以往研究显示非编码RNA-MEG3在肿瘤中广泛缺失 。我们的早期研究发现：1)MEG3主要在前列腺基底细胞表达，在前列腺癌中表达明显下调且与恶性程度有关；2) MEG3对前列腺癌细胞和肿瘤生长有抑制作用；3)MEG3与EZH2直接结合调节其下游基因的表达。但是，MEG3表达下调是否与前列腺癌发生直接相关尚不明确。为了回答这一问题，本项目拟从以下三方面进行研究：1)建立前列腺MEG3特异敲除小鼠模型，观察小鼠在不同发育时期前列腺发育的异常以及是否有肿瘤形成或转移；2)利用蛋白质组学技术分析MEG3结合蛋白调控网络，鉴定新的MEG3特异结合蛋白；3) 利用转录组学技术分析MEG3与特异结合蛋白的RNA调控网络和重要靶基因；4)采用原位注射方法评价MEG3对前列腺癌的治疗效果。本课题将为阐明MEG3在其它肿瘤中缺失的原因提供新的视角，也为RNA治疗药物开发提供重要的研究基础。

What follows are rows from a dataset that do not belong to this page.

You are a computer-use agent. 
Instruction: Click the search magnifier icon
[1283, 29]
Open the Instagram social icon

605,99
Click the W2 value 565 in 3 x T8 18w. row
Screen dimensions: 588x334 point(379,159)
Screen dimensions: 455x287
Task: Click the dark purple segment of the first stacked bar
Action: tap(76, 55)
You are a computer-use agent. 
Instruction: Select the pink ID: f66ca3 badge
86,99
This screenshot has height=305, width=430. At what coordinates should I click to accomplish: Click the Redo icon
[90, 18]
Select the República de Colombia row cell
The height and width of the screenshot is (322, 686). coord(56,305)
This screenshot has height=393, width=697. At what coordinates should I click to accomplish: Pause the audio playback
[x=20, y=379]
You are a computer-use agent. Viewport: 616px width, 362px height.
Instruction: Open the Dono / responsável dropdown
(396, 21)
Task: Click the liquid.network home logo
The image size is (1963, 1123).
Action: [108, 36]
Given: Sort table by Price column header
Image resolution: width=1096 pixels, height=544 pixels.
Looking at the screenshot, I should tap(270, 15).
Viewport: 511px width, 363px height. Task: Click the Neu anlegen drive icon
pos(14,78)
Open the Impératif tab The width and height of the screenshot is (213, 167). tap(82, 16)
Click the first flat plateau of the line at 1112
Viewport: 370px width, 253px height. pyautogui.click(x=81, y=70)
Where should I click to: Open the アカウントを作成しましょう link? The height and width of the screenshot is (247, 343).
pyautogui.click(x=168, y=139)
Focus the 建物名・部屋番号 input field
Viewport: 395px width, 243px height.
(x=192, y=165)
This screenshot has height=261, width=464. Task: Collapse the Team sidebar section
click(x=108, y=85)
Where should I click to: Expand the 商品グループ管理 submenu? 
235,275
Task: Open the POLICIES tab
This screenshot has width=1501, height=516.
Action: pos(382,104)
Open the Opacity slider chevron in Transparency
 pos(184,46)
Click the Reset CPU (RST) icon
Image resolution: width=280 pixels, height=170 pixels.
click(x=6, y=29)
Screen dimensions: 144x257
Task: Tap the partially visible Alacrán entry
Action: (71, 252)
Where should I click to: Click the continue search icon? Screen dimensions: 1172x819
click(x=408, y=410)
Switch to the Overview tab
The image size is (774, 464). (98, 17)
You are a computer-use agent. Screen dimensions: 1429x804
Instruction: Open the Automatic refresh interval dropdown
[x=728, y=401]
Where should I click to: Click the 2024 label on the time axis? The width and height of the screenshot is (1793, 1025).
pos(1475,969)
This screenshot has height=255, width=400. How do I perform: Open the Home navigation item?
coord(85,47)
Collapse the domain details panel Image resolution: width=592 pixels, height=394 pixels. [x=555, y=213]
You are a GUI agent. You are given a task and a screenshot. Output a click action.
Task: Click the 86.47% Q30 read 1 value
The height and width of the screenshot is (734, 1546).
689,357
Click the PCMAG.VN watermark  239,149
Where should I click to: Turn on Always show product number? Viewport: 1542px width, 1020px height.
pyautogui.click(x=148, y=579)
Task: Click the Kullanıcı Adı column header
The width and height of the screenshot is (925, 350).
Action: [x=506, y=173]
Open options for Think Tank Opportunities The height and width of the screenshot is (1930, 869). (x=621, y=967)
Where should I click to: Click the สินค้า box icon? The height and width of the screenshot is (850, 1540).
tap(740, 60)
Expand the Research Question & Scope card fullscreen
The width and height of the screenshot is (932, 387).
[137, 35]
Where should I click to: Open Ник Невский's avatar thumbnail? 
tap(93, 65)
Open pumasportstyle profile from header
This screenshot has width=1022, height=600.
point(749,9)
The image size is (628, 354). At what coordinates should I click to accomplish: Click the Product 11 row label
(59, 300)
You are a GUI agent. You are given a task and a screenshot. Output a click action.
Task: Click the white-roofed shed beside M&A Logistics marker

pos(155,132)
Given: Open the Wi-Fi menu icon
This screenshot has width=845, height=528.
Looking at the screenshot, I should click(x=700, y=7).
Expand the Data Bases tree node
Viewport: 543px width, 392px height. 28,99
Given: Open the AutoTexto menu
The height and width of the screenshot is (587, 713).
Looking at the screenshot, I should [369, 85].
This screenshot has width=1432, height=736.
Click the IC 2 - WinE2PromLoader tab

The incidence of prostate cancer (PCa) in China is increasing significantly in recent years due to an aging male population. It is important to understand the molecular mechanisms underlying PCa etiology and progression. Long non-coding RNAs (lncRNAs) are important regulators of various physiological processes and have also been involved in cancer development. The lncRNA MEG3 has been shown to be downregulated in different tumor types; however, the biological significance of this downregulation in regulating cancer biology and tumor cell behavior remains, in general, unclear. Work from our lab has shown that 1) MEG3 is primarily expressed in prostate basal/stem cells and its expression is downregulated in PCa as well as in metastases; 2) Underexpression of MEG3 in PCa is associated with advanced clinical stage and poor patient overall survival; 3) In experimental settings, MEG3 overexpression suppressed PCa cell proliferation, colony and sphere formation, and Matrigel invasion in vitro; 4) In vivo, MEG3 overexpression suppressed tumor growth and the suppressive function was turned around by inhibiting MEG3 expression; 5) Mechanistically, MEG3 directly binds to EZH2, resulting in impaired expression of EZH2 downstream targets such as DAB2IP. However, whether and how MEG3 downregulation causally and directly contributes to PCa development and/or progression are unclear. My goal in this proposal is to address these KEY questions. First of all, I’ll create the prostate-specific MEG3 knockout mouse model, deleting MEG3 gene in prostate basal or luminal cells, respectively. Then I’ll carefully monitor mouse behavior and organ development in different stages, including heart, brain, spleen, lung, kidney and as well as in urogenital system, including prostate, bladder, testis via HE staining and IHC staining; 2) I’ll analyze the network of MEG3 binding proteins, identify 3-5 prominent candidates by employing MEG3 RNA pull-down and proteomics technique, such as MS-SPEC and focus on one candidate X by using functional screening assay; 3) I’ll investigate RNA network targeted by MEG3-X and identify the most important genes by employing RNA-seq; 4) the therapeutic effects of MEG3 will be evaluated via systemic delivery. Accomplishment of the goals proposed herein will provide new perspectives in understanding the loss of MEG3 among other cancer types, and also lay a solid groundwork for developing RNA based novel therapeutics.